§ THE DATA:
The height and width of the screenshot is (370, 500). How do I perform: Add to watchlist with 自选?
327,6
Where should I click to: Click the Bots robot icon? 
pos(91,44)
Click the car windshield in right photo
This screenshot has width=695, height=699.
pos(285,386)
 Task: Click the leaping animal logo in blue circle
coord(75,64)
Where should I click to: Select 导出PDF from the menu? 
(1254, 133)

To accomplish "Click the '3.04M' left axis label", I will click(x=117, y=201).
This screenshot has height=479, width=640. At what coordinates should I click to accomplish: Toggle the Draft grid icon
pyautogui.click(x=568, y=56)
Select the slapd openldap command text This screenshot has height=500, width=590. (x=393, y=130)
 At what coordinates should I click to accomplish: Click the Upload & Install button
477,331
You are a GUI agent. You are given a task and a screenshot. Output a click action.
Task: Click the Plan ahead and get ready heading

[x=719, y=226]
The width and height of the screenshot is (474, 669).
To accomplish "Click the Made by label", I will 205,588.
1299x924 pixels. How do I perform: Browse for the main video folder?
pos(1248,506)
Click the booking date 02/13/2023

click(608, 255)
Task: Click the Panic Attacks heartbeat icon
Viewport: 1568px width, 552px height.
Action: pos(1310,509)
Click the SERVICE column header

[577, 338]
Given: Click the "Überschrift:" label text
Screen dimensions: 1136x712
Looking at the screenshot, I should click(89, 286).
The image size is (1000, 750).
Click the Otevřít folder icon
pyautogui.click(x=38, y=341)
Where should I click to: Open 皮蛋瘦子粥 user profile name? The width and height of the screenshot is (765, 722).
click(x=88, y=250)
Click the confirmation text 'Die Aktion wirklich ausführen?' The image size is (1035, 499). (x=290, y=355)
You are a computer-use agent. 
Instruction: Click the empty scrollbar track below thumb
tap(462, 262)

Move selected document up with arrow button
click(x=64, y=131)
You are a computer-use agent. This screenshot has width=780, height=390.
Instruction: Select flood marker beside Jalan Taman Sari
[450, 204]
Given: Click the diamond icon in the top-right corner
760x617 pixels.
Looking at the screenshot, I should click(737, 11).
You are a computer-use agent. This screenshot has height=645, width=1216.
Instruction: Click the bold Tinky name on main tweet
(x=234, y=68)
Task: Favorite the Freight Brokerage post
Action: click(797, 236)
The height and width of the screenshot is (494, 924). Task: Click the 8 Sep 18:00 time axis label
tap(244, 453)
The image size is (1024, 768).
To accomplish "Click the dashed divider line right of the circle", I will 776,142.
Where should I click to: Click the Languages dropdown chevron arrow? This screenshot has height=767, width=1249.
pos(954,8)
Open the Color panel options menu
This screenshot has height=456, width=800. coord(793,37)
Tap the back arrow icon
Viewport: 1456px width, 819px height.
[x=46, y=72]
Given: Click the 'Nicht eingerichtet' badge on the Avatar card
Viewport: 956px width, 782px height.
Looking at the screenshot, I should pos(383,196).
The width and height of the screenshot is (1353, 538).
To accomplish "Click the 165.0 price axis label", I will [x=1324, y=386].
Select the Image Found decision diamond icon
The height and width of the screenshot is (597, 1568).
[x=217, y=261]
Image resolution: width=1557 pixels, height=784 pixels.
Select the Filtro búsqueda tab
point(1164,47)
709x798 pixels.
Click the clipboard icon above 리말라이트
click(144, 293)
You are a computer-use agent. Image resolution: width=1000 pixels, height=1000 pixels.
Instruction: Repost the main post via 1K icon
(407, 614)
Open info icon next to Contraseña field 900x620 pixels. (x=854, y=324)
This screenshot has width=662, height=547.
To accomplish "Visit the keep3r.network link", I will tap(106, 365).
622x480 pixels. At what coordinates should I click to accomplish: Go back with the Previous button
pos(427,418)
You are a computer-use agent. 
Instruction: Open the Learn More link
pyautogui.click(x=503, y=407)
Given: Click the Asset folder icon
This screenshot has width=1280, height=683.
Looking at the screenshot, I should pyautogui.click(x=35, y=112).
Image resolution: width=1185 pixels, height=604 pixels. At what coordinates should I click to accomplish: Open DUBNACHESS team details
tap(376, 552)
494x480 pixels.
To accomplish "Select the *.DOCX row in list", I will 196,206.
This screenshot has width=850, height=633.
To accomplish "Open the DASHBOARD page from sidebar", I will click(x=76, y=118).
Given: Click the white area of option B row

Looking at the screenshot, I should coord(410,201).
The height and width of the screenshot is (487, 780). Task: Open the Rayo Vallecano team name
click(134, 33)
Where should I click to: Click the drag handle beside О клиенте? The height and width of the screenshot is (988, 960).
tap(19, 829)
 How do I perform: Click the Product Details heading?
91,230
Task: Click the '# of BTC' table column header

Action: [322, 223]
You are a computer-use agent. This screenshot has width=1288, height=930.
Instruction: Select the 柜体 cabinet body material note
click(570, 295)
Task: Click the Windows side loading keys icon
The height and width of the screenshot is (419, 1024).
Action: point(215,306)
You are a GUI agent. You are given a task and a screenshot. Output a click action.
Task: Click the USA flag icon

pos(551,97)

§ WHAT YOU HAVE TO DO: Set down, exactly as they stand above, the lines starting with the line with "Click the confirmation" and going on through the line with "709x798 pixels.", and no others.

§ REPLY TO THE TASK:
Click the confirmation text 'Die Aktion wirklich ausführen?' The image size is (1035, 499). (x=290, y=355)
You are a computer-use agent. 
Instruction: Click the empty scrollbar track below thumb
tap(462, 262)

Move selected document up with arrow button
click(x=64, y=131)
You are a computer-use agent. This screenshot has width=780, height=390.
Instruction: Select flood marker beside Jalan Taman Sari
[450, 204]
Given: Click the diamond icon in the top-right corner
760x617 pixels.
Looking at the screenshot, I should click(737, 11).
You are a computer-use agent. This screenshot has height=645, width=1216.
Instruction: Click the bold Tinky name on main tweet
(x=234, y=68)
Task: Favorite the Freight Brokerage post
Action: click(797, 236)
The height and width of the screenshot is (494, 924). Task: Click the 8 Sep 18:00 time axis label
tap(244, 453)
The image size is (1024, 768).
To accomplish "Click the dashed divider line right of the circle", I will 776,142.
Where should I click to: Click the Languages dropdown chevron arrow? This screenshot has height=767, width=1249.
pos(954,8)
Open the Color panel options menu
This screenshot has height=456, width=800. coord(793,37)
Tap the back arrow icon
Viewport: 1456px width, 819px height.
[x=46, y=72]
Given: Click the 'Nicht eingerichtet' badge on the Avatar card
Viewport: 956px width, 782px height.
Looking at the screenshot, I should pos(383,196).
The width and height of the screenshot is (1353, 538).
To accomplish "Click the 165.0 price axis label", I will [x=1324, y=386].
Select the Image Found decision diamond icon
The height and width of the screenshot is (597, 1568).
[x=217, y=261]
Image resolution: width=1557 pixels, height=784 pixels.
Select the Filtro búsqueda tab
point(1164,47)
709x798 pixels.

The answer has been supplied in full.